What is being asked.
Going through the data below, please show each line containing the string "agent".

[Start of Attachment]

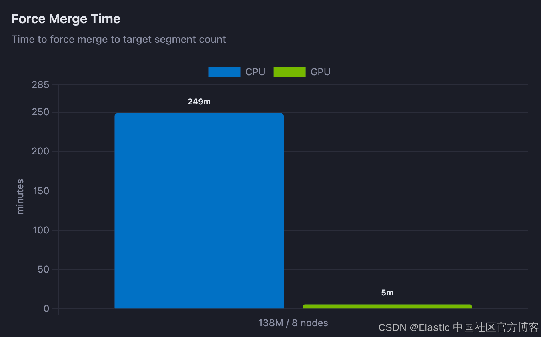Click the 50 y-axis tick label
541x337 pixels.
43,269
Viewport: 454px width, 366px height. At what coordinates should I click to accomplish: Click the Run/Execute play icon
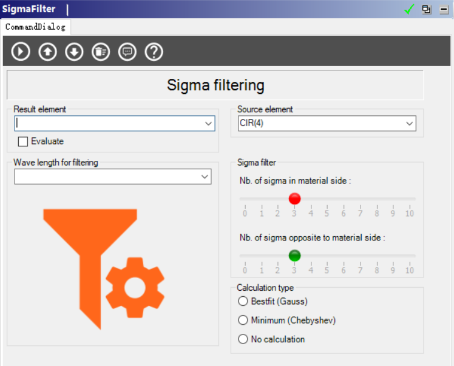tap(21, 52)
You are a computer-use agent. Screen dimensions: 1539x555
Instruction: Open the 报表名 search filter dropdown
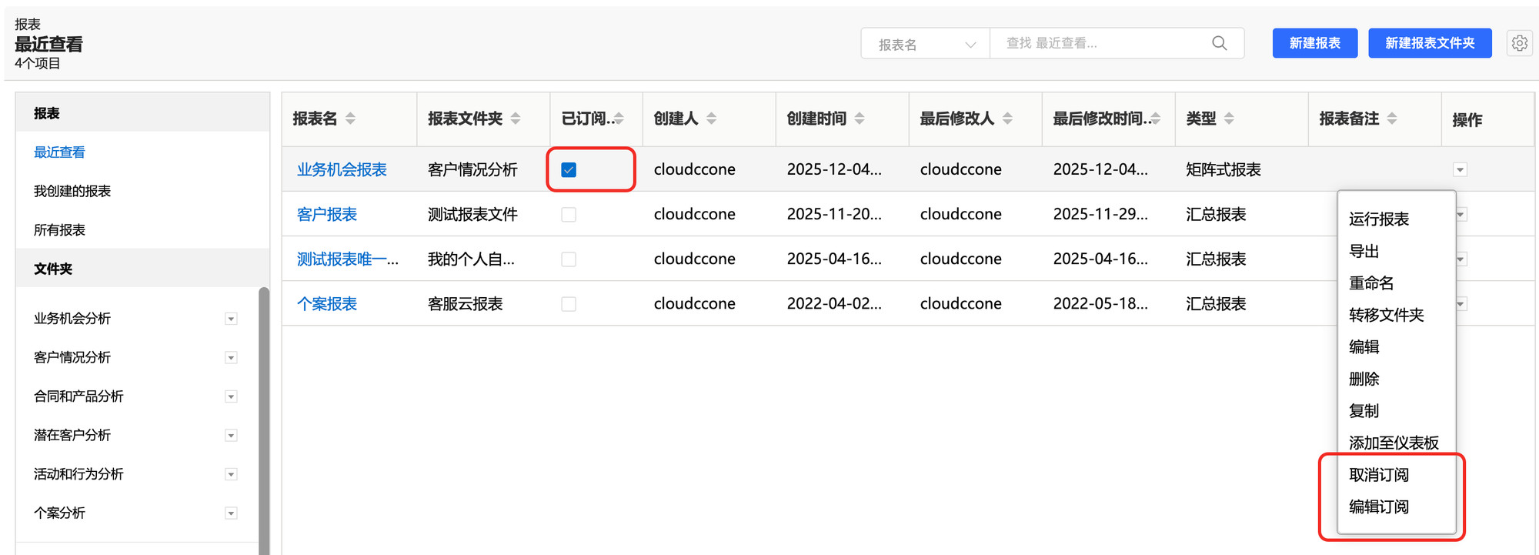click(x=925, y=45)
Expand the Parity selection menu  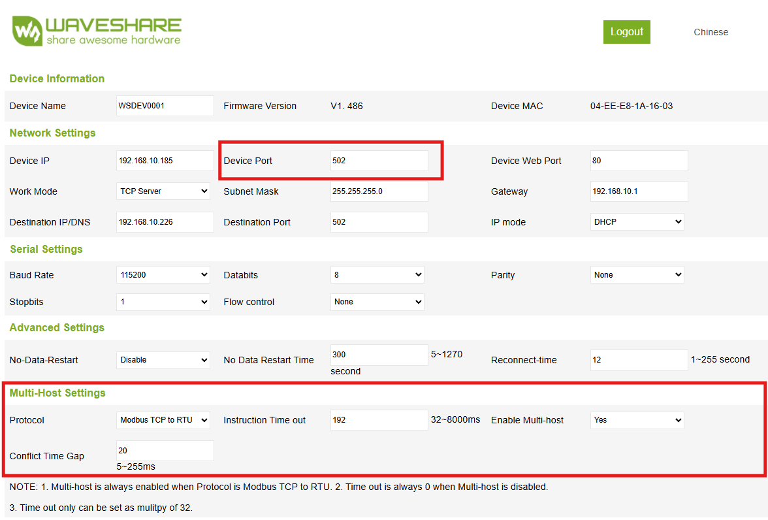(637, 274)
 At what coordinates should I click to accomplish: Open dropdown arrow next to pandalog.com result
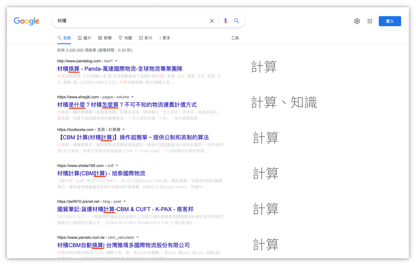[116, 61]
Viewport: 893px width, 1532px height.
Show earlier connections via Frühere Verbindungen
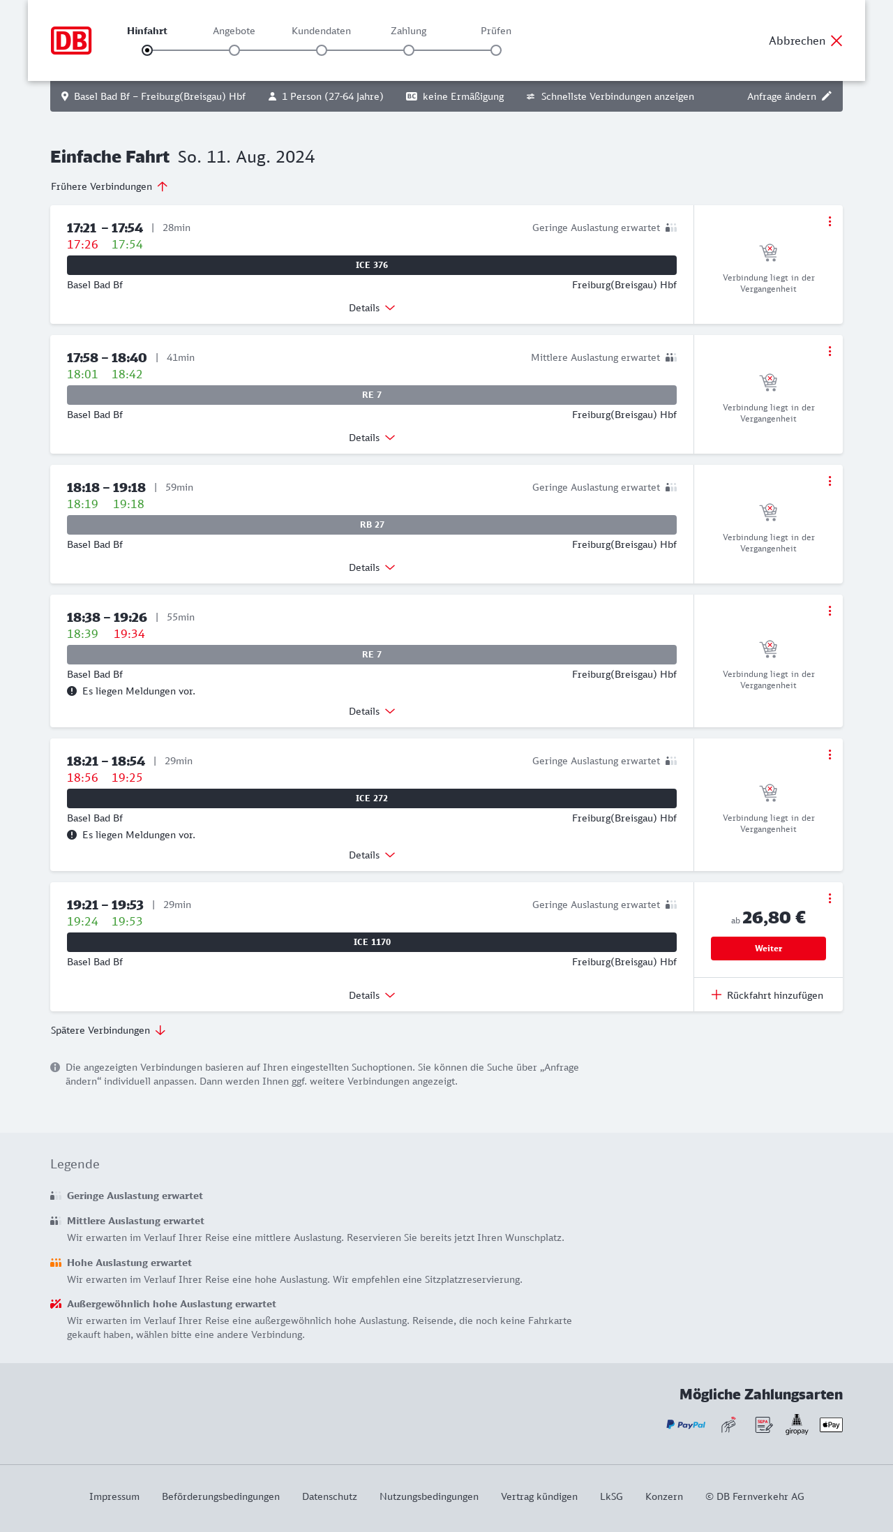pyautogui.click(x=110, y=186)
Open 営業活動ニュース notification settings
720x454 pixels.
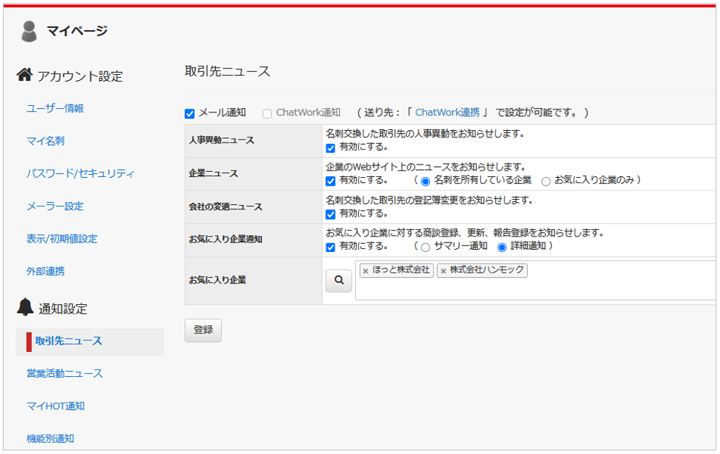65,373
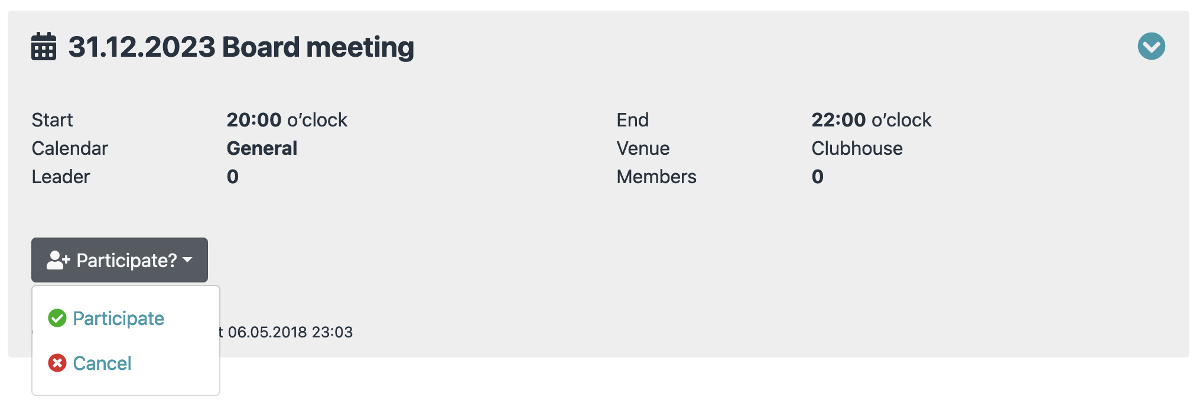Click the 20:00 o'clock start time
Screen dimensions: 1203x403
287,120
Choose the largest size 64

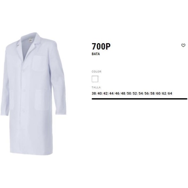[x=170, y=94]
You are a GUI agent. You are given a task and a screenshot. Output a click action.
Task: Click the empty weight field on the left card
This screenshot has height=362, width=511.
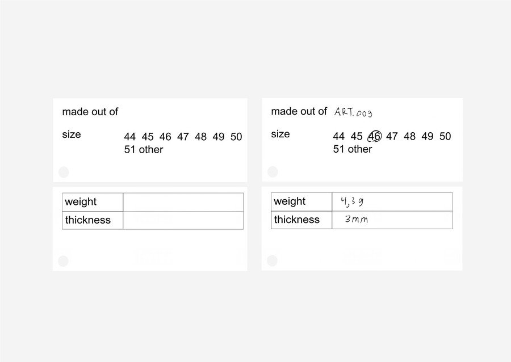[183, 202]
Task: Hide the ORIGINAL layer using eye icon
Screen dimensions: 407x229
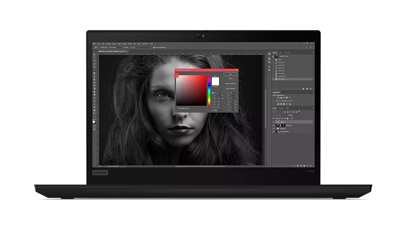Action: 273,125
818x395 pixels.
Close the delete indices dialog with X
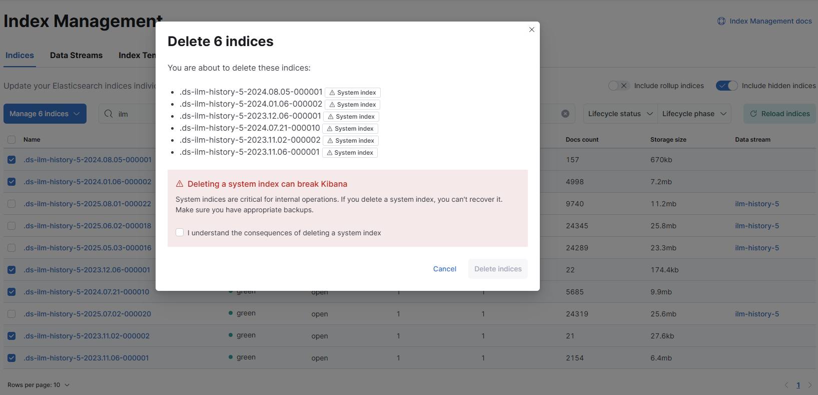tap(532, 30)
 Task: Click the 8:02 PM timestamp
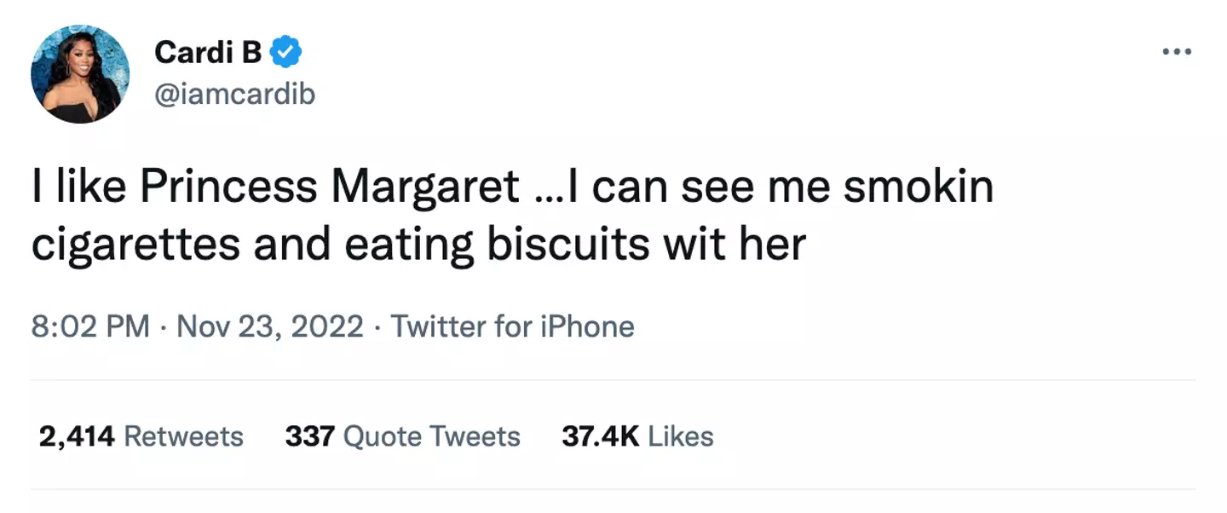pyautogui.click(x=90, y=326)
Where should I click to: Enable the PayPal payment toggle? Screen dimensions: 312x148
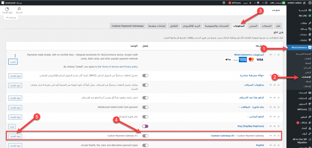(145, 145)
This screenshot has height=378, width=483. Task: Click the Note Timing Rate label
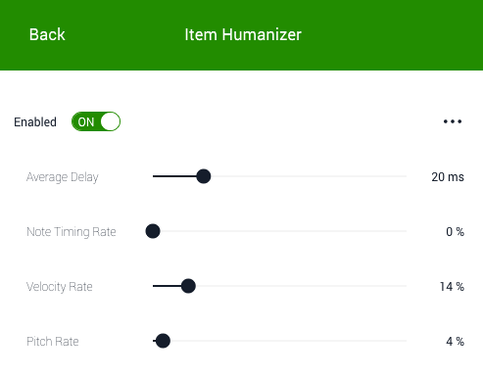pos(72,232)
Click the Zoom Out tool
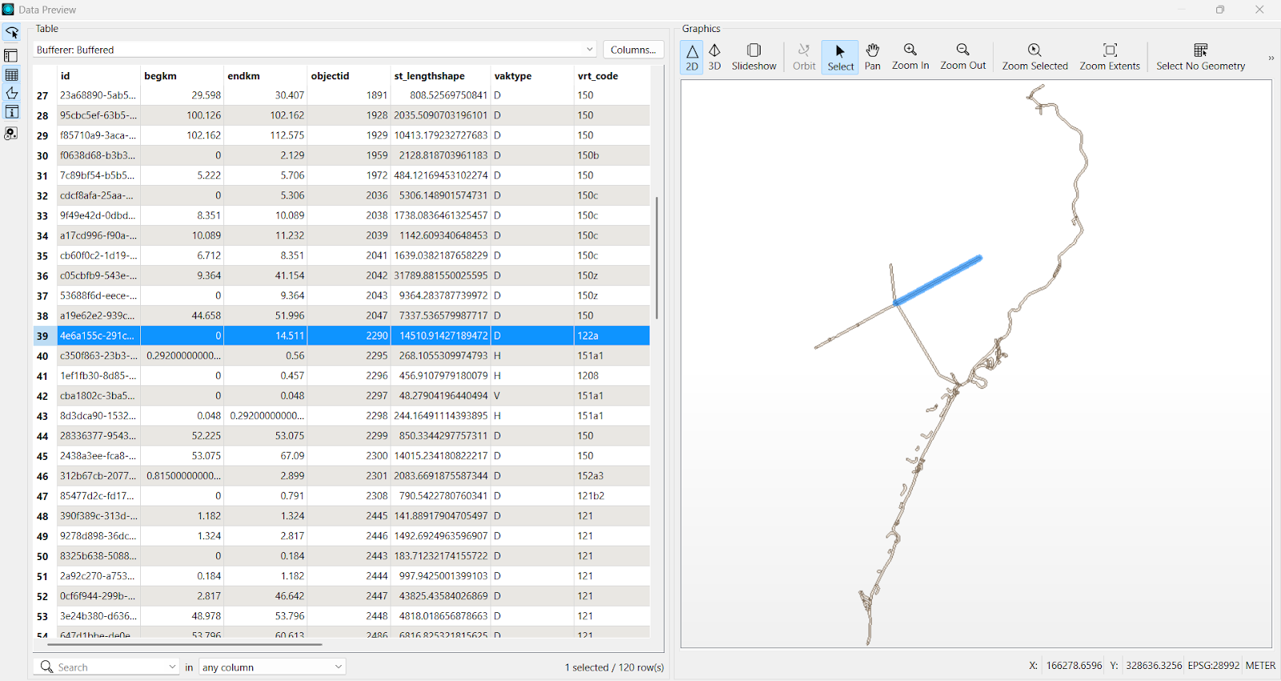This screenshot has height=681, width=1281. tap(962, 57)
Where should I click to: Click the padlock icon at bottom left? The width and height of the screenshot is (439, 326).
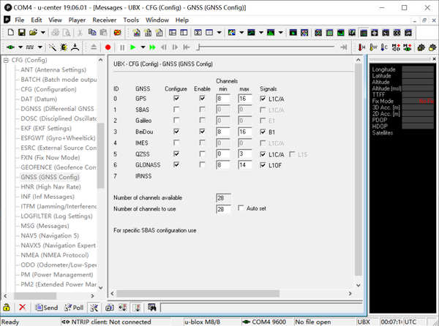click(x=7, y=308)
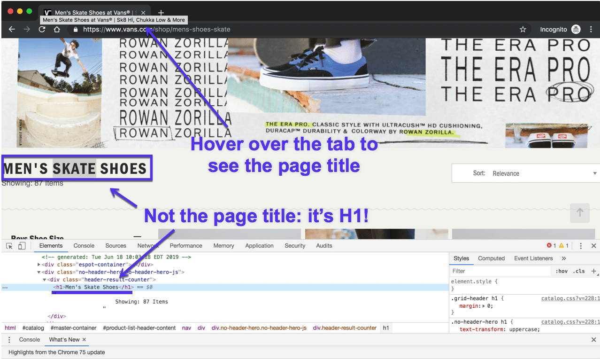Bookmark this page via the star icon
The image size is (600, 359).
[523, 29]
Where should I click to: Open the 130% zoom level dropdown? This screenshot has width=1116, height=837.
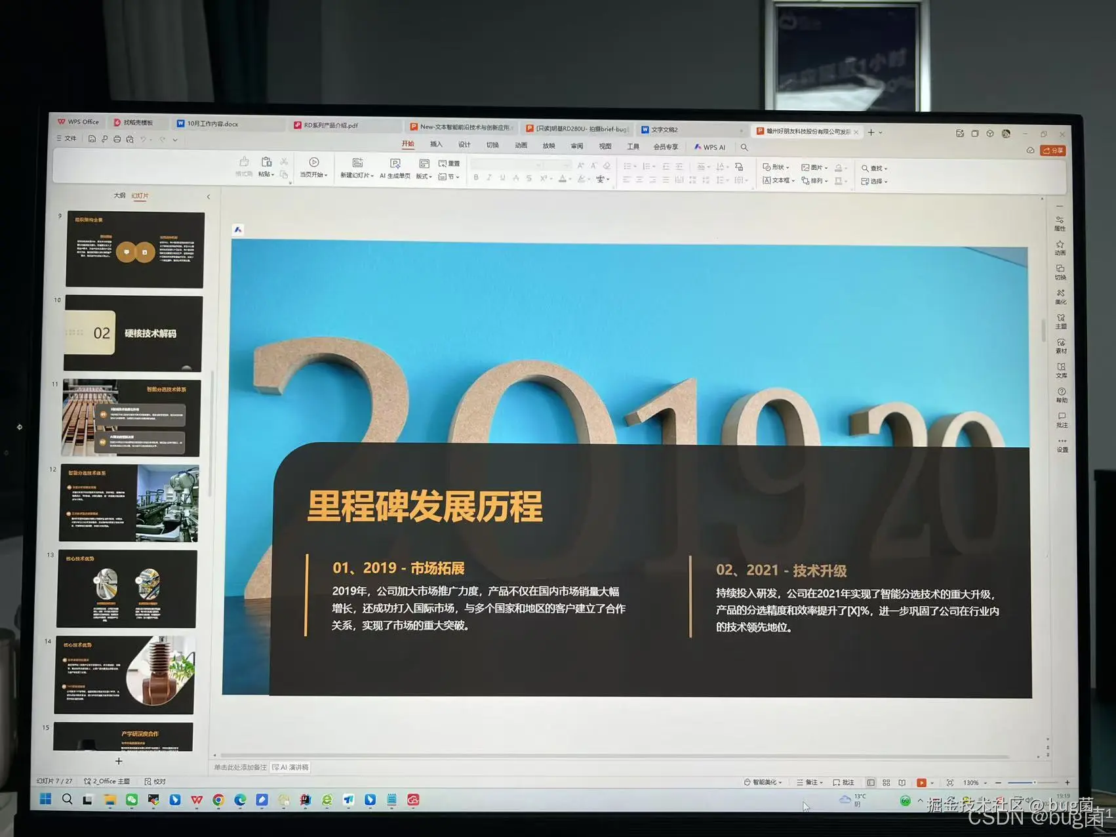tap(974, 783)
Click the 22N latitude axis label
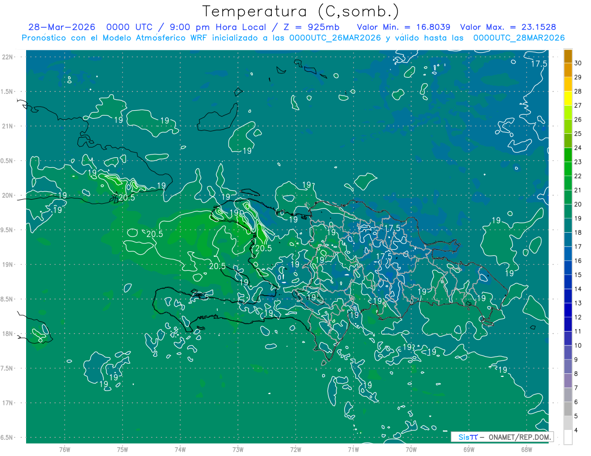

[End of Attachment]

Answer to the exercise.
You are a computer-use agent. Screen dimensions: 1539x555
You are a GUI agent. You are given a task and a screenshot. Output a click action.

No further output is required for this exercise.